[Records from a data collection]
▶

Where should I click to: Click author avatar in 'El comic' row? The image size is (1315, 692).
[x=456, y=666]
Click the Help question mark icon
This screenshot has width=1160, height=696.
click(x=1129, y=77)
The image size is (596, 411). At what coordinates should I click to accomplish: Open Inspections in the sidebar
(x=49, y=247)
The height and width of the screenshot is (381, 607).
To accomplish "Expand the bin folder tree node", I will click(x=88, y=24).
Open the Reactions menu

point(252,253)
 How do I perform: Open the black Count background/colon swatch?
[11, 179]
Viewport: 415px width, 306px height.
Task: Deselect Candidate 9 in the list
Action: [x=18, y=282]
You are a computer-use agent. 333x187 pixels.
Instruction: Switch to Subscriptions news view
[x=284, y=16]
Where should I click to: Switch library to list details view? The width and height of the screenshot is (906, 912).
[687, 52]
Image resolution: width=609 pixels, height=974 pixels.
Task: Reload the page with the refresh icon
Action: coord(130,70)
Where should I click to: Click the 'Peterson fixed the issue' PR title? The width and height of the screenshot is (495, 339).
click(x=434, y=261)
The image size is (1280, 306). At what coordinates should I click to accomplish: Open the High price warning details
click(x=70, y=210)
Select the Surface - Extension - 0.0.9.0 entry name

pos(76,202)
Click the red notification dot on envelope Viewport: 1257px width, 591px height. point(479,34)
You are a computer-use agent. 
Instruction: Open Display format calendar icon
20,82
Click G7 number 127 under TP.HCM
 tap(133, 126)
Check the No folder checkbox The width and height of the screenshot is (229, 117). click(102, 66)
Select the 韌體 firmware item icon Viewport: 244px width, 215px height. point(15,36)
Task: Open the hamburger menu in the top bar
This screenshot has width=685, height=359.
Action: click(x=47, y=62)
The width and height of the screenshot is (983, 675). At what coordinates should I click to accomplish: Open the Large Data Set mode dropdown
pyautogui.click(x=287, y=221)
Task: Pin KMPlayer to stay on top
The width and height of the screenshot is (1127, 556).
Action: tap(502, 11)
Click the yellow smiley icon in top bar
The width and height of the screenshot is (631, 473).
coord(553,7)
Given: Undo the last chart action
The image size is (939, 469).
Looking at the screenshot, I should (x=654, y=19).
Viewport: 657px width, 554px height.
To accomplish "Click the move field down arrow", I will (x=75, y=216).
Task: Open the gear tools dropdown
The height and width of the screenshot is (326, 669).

◀

All that is wanted is the line with "Click the yellow smiley icon in top bar" and every later line in the entries, reproduced exactly.

Click the yellow smiley icon in top bar
The width and height of the screenshot is (631, 473).
coord(553,7)
Given: Undo the last chart action
The image size is (939, 469).
Looking at the screenshot, I should (x=654, y=19).
Viewport: 657px width, 554px height.
To accomplish "Click the move field down arrow", I will (x=75, y=216).
Task: Open the gear tools dropdown
The height and width of the screenshot is (326, 669).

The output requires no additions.